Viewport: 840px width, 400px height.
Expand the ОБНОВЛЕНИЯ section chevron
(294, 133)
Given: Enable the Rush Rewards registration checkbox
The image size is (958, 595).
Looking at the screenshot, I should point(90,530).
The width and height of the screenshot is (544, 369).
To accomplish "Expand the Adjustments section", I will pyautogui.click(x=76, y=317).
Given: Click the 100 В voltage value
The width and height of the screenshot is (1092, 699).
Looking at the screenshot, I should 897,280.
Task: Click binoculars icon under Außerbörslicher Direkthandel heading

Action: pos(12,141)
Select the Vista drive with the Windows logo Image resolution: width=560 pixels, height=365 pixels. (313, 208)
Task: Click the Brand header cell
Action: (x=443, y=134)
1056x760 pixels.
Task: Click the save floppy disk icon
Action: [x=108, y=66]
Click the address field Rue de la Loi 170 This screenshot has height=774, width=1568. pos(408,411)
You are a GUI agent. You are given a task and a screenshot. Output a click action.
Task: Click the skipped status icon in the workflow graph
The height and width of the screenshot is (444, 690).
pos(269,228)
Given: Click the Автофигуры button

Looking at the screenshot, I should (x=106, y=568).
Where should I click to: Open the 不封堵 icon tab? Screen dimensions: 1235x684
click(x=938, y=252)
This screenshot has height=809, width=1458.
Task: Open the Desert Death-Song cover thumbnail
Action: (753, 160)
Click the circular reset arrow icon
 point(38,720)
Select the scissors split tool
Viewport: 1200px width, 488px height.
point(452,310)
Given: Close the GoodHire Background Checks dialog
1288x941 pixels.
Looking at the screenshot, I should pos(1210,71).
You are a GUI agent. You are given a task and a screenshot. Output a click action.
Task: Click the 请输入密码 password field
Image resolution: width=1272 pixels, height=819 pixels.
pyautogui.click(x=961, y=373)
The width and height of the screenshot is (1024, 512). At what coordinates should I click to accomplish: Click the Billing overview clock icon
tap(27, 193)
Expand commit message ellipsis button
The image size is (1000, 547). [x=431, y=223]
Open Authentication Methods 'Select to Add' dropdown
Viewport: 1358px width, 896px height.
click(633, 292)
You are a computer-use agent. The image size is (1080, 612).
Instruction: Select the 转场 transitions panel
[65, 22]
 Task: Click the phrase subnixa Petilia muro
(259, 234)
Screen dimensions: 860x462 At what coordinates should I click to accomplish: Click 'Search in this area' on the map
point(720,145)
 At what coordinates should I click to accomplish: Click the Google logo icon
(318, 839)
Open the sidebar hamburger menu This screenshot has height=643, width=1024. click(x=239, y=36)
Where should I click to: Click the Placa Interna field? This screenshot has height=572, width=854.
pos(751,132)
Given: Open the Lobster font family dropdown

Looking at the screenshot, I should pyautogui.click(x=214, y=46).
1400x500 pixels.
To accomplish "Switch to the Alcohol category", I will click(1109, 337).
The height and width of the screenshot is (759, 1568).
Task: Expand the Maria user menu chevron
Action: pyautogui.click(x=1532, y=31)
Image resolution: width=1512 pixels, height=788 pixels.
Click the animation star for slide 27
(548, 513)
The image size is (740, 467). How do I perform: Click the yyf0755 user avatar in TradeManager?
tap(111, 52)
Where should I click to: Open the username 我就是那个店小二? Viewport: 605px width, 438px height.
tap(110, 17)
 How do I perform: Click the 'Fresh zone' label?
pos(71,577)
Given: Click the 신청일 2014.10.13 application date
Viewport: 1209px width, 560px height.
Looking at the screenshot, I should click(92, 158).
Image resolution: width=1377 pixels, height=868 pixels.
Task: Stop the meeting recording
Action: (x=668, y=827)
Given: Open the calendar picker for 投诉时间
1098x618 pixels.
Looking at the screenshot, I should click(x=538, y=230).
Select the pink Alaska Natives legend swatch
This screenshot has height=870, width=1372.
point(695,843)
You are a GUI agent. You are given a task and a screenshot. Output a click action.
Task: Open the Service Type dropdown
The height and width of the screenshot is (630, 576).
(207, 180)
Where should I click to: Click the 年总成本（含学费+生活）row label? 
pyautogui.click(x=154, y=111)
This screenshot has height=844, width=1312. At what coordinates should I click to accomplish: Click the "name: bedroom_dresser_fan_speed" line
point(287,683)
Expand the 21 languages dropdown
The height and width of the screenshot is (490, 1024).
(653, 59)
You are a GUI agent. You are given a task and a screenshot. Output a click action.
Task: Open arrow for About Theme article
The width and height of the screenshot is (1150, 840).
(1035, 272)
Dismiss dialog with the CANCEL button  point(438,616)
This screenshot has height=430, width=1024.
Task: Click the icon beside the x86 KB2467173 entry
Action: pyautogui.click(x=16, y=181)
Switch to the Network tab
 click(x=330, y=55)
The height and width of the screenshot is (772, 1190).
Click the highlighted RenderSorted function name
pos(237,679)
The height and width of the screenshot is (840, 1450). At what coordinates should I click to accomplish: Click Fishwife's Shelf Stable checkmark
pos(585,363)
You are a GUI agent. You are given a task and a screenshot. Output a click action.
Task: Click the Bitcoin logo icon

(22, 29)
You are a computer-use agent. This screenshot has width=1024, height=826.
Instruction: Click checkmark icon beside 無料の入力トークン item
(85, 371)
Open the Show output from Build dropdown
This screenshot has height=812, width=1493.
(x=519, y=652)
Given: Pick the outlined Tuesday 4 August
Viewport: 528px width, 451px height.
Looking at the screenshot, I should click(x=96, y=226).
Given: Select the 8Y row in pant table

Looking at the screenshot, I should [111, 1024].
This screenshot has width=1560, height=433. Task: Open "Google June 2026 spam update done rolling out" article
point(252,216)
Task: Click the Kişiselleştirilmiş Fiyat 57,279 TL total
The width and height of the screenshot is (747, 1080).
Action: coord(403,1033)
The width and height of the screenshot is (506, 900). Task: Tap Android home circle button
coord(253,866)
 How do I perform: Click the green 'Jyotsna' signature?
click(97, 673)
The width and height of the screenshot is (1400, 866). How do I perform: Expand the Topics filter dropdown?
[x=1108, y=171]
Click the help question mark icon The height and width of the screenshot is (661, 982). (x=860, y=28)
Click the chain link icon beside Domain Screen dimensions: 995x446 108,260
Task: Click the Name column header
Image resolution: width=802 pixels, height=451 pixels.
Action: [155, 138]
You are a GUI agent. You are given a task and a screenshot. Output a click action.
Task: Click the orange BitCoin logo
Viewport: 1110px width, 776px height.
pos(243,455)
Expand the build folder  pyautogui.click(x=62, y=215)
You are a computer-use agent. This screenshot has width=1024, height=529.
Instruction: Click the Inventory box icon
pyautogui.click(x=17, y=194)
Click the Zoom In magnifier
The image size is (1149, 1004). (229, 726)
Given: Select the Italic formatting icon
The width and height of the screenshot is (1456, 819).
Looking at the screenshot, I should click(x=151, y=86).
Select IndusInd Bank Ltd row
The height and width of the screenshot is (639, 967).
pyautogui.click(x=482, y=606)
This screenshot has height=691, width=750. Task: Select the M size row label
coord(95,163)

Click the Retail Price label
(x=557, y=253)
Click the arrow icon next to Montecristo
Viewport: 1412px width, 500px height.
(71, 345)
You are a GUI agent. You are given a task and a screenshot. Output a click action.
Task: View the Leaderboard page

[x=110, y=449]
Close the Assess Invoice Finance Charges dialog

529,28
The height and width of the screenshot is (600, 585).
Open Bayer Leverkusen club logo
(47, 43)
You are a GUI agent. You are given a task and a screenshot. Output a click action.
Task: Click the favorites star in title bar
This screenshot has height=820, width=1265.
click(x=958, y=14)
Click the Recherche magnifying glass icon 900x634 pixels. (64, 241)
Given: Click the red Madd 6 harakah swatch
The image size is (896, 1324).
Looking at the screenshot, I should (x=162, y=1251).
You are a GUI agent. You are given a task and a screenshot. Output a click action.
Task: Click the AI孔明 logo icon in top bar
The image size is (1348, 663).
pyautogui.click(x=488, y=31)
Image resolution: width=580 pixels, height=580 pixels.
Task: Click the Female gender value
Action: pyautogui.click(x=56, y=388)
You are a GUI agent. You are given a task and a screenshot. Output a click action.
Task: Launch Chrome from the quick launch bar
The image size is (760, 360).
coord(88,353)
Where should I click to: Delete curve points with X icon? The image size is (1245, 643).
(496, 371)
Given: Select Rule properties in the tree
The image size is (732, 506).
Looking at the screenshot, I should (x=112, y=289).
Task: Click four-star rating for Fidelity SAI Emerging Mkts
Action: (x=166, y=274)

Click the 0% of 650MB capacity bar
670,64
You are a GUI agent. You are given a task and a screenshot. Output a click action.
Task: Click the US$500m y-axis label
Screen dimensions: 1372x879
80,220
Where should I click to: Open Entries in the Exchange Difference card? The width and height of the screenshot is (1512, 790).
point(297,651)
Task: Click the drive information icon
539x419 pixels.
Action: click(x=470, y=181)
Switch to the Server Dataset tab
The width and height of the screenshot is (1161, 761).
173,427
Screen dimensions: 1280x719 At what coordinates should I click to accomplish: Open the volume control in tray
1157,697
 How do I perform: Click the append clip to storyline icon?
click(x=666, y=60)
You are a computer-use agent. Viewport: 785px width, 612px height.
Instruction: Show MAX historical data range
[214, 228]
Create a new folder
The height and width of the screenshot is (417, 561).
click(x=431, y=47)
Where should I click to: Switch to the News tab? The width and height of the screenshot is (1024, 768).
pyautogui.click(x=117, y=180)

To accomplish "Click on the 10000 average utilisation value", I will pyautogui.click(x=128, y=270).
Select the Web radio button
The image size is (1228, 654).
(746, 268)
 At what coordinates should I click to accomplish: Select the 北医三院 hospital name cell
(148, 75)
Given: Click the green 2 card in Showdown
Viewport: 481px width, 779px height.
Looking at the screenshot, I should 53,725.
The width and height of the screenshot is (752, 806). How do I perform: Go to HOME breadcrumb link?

□ □ □ □ □ □ □

# [About this exercise]
When a line of the entries above contains the word "link", include it in a tally, then give that tally alone.

# [Your response]
2